*Reading passage*.
Overheard at RTO Insider/SAS ISO Summit

CARY, N.C. — Despite a late spring Nor’easter that closed airports and forced some speakers to participate via phone, dozens of RTO and ISO officials journeyed to SAS’ snow-free campus in North Carolina last week for a discussion on data and technology challenges. Here’s some of what we heard at the RTO Insider/SAS ISO Summit.

Duck Curve, Meet Armadillo Shell

The duck curve — which came out of California to describe the ramping challenge provided by solar resources — has since been adopted as a term by other regions, including ISO-NE. (See “New England’s Duck Curve,” Overheard at NECA Renewable Energy Conference.)

Kenon Ögleman, ERCOT | © RTO Insider

But not in Texas, if Kenan Ögelman, vice president of commercial operations for ERCOT, has his way. Texas, which has led the nation in wind development, is starting to make strides with solar as well.

So Ögelman is pitching an alternative description: an armadillo on its back. “The belly of the duck is the shell of the armadillo,” he explained.

As in California, solar generation stops just as demand is rising to its daily peak. But Texas’ width may make it a bit easier to manage the ramp. “Because most of our load centers are in the center and the east … of Texas, and most of the highest potential solar is in the west, we might be able to buy ourselves … an extra hour there potentially because Texas is so big.”

When solar is wanting to dispatch and use the grid, that isn’t necessarily overlapping with wind as much so there might be some … complementary ability to use the grid.”

California, meanwhile, will be releasing a new version of the duck curve soon, said Lorenzo Kristov, principal for market and infrastructure policy for CAISO.

The new curve is necessary, Kristov said, because solar has grown so fast that the duck curve is playing out four years ahead of projections.

“We actually hit 11,000 [MW] net load last year — that’s just below what we forecasted for 2020,” he said. “And we actually hit this very steep ramp — the 13,000 [MW] that was … the projection for 2020 — we hit it in December 2016.”

*Written tasks*.
[1] Reproduce the summit excerpt word for word, starting with "As in California, solar" and going on through "policy for CAISO.".
[2] According to the summit excerpt, in what month and year did California hit the 13,000 MW ramp?
The listing after this point plays no role here.

*Supplied entries*.
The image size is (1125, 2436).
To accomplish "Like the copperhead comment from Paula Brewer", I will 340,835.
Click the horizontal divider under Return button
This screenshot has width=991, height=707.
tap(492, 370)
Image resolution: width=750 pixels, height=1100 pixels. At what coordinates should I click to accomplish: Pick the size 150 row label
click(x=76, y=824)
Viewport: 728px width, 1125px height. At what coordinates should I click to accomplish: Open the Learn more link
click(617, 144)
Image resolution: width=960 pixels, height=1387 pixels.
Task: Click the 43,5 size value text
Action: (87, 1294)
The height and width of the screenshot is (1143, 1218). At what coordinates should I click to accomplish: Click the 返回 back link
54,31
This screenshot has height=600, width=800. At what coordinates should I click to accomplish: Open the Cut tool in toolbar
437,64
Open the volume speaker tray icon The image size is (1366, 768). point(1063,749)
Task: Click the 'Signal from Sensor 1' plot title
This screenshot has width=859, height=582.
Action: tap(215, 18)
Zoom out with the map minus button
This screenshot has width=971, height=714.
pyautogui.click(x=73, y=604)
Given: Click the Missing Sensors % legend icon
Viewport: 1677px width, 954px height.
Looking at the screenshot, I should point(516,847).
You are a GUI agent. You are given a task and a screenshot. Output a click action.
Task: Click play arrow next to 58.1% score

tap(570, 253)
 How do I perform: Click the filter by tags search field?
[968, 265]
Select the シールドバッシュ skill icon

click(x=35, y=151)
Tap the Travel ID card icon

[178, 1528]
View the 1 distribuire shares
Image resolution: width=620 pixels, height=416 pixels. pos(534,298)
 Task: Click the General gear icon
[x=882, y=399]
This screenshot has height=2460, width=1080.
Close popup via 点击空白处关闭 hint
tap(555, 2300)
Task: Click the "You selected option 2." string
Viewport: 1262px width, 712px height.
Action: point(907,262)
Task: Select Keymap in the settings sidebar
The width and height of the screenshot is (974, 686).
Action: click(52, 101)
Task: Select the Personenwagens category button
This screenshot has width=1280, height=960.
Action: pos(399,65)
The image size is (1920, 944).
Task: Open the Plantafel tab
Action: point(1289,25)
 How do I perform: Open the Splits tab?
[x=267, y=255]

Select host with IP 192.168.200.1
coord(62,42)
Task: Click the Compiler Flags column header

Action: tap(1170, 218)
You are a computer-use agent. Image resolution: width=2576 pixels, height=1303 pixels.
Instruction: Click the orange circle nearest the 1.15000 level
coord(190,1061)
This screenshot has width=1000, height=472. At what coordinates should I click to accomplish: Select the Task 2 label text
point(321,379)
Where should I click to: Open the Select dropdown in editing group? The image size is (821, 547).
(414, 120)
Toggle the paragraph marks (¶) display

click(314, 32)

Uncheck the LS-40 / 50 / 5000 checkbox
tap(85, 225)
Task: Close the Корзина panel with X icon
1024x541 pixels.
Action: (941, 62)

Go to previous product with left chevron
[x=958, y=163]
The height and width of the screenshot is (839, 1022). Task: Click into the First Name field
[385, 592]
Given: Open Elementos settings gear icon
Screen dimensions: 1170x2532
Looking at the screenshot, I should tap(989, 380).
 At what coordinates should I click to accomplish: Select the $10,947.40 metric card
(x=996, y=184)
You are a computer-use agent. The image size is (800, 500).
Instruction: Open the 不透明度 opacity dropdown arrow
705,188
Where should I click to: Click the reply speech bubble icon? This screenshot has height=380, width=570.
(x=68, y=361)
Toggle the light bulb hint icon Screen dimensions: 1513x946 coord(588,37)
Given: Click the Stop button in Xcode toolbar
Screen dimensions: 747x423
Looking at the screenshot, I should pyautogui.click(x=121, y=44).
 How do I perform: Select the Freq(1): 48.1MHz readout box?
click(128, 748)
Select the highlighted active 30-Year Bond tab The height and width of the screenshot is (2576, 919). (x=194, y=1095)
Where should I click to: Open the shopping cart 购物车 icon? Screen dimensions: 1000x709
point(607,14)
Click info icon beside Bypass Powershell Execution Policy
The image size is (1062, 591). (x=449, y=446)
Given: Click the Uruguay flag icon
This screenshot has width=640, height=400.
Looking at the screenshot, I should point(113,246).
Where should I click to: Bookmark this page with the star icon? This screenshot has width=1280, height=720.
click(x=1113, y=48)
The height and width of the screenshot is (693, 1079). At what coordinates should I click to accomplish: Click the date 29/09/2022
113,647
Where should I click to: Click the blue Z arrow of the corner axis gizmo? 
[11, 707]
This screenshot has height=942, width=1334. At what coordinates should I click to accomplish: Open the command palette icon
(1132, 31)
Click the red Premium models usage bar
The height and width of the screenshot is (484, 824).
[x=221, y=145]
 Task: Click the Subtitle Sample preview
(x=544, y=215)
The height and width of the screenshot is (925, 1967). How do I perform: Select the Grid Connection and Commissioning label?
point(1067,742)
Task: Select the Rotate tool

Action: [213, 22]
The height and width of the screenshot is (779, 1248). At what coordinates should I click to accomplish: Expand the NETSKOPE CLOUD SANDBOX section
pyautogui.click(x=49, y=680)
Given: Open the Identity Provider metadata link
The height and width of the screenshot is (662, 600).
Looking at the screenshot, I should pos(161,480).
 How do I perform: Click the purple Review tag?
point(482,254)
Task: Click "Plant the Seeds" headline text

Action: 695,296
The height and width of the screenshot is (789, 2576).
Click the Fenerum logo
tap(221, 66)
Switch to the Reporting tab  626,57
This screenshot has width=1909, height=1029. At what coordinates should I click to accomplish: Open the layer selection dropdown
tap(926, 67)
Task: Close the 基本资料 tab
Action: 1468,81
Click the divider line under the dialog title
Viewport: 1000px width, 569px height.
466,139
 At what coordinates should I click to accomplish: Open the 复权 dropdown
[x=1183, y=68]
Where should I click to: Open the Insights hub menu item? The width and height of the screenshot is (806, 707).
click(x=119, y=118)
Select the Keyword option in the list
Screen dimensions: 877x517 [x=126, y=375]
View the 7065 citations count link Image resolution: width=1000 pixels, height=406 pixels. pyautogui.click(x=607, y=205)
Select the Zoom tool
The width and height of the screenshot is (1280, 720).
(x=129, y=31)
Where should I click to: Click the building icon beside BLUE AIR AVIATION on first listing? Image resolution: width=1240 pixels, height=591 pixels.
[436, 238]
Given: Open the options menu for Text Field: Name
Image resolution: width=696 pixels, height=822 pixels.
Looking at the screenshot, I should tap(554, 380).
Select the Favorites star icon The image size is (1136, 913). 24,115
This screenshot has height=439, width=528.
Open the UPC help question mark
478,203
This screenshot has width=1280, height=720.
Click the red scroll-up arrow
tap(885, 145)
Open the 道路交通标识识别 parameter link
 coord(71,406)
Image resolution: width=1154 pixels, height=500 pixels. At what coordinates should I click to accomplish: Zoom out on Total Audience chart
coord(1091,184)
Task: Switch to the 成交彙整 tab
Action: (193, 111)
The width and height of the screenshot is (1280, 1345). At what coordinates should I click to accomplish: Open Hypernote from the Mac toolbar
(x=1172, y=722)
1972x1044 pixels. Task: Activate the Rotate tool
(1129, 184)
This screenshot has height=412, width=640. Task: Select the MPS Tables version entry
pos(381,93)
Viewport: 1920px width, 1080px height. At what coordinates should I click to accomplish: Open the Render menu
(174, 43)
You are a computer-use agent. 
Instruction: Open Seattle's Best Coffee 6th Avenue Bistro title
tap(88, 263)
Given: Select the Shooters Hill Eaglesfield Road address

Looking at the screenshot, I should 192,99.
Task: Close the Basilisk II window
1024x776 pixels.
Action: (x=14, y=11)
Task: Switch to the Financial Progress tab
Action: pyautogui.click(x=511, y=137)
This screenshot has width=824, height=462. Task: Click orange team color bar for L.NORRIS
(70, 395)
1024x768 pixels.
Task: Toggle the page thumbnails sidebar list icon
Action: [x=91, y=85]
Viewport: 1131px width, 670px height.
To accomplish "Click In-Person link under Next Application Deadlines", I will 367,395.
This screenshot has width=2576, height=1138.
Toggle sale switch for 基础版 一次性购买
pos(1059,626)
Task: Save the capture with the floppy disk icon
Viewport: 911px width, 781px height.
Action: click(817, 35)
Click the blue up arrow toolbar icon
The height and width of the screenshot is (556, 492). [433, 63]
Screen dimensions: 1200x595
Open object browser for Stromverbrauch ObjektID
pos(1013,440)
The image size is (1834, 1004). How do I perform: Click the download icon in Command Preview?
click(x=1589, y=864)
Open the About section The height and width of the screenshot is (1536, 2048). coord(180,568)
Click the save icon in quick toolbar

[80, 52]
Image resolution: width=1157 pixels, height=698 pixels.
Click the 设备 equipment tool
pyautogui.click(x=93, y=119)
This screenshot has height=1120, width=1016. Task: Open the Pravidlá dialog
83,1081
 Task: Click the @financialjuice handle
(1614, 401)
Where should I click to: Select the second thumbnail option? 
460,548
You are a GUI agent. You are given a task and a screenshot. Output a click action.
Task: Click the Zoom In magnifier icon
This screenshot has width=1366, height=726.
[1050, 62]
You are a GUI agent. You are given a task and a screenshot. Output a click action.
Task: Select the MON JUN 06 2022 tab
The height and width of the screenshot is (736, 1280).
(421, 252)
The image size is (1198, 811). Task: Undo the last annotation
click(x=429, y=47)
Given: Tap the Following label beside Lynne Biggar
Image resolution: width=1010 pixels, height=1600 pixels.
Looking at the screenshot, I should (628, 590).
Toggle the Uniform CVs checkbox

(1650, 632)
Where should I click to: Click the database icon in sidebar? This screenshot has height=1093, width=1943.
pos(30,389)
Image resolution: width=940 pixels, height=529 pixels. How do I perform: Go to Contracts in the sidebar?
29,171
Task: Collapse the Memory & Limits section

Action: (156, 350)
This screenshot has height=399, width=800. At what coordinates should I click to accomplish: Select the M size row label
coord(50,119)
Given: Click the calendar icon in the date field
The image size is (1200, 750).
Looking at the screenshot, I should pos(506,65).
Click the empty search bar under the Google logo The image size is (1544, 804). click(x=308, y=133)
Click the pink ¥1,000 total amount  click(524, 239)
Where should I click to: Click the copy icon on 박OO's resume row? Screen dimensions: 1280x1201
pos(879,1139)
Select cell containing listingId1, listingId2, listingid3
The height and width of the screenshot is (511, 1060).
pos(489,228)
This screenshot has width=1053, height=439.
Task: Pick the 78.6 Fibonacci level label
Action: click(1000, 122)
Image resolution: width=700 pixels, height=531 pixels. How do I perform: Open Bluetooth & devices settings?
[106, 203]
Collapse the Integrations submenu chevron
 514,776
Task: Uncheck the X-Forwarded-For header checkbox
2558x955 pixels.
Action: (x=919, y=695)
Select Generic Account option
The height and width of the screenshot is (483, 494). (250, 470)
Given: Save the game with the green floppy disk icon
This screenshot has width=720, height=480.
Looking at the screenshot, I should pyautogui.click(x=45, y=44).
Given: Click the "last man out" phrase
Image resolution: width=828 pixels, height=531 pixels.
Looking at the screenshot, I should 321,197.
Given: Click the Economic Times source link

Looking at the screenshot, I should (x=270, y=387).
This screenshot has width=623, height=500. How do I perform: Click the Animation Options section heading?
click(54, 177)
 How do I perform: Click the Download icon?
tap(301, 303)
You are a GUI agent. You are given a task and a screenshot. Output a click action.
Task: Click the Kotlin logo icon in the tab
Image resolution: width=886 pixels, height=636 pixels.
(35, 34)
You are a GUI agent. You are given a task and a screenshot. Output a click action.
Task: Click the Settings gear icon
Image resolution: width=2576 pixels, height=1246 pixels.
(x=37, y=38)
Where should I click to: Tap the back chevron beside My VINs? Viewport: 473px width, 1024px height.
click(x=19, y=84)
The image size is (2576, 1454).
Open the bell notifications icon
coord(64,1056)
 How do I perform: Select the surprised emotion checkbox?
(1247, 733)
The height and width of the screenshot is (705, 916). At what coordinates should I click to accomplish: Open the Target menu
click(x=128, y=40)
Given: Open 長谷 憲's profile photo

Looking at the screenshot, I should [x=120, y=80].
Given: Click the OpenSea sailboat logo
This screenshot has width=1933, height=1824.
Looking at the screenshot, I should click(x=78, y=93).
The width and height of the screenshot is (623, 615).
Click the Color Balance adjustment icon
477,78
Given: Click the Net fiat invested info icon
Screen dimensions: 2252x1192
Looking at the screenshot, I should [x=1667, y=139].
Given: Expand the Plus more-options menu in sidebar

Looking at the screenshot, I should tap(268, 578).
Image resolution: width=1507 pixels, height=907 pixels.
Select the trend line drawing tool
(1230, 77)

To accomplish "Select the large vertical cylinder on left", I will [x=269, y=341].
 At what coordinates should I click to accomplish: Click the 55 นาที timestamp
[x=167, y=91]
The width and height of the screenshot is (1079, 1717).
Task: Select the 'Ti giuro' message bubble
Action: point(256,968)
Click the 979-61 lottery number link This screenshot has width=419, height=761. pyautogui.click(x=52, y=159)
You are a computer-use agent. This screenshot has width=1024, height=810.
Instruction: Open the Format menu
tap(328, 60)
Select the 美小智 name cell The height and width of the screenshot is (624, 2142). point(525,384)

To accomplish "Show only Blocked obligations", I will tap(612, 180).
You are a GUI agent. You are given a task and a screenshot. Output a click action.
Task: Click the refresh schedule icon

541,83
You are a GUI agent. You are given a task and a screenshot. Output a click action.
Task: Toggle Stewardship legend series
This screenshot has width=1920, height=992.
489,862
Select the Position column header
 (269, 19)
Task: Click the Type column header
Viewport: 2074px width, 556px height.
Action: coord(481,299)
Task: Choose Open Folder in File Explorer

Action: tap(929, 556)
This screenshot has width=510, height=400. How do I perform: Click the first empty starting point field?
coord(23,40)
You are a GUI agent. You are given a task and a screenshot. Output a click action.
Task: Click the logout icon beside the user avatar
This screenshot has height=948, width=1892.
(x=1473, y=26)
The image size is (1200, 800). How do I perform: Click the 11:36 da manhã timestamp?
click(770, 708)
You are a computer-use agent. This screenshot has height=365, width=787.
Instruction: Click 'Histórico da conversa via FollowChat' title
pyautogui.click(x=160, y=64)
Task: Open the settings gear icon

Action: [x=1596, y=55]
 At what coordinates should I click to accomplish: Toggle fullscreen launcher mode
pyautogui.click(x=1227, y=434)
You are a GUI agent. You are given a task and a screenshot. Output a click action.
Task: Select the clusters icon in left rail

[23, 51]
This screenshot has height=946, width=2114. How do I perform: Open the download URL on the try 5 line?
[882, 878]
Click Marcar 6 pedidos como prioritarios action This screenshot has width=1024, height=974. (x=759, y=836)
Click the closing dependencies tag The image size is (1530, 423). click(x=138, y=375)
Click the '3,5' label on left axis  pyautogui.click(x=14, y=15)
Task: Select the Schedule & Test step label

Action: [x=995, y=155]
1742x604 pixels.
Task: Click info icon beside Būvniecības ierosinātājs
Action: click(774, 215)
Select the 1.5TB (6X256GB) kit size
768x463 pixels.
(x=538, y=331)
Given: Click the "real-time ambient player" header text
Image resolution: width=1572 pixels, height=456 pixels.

*Solution list*.
[1]
As in California, solar generation stops just as demand is rising to its daily peak. But Texas’ width may make it a bit easier to manage the ramp. “Because most of our load centers are in the center and the east … of Texas, and most of the highest potential solar is in the west, we might be able to buy ourselves … an extra hour there potentially because Texas is so big.”

When solar is wanting to dispatch and use the grid, that isn’t necessarily overlapping with wind as much so there might be some … complementary ability to use the grid.”

California, meanwhile, will be releasing a new version of the duck curve soon, said Lorenzo Kristov, principal for market and infrastructure policy for CAISO.

[2] December 2016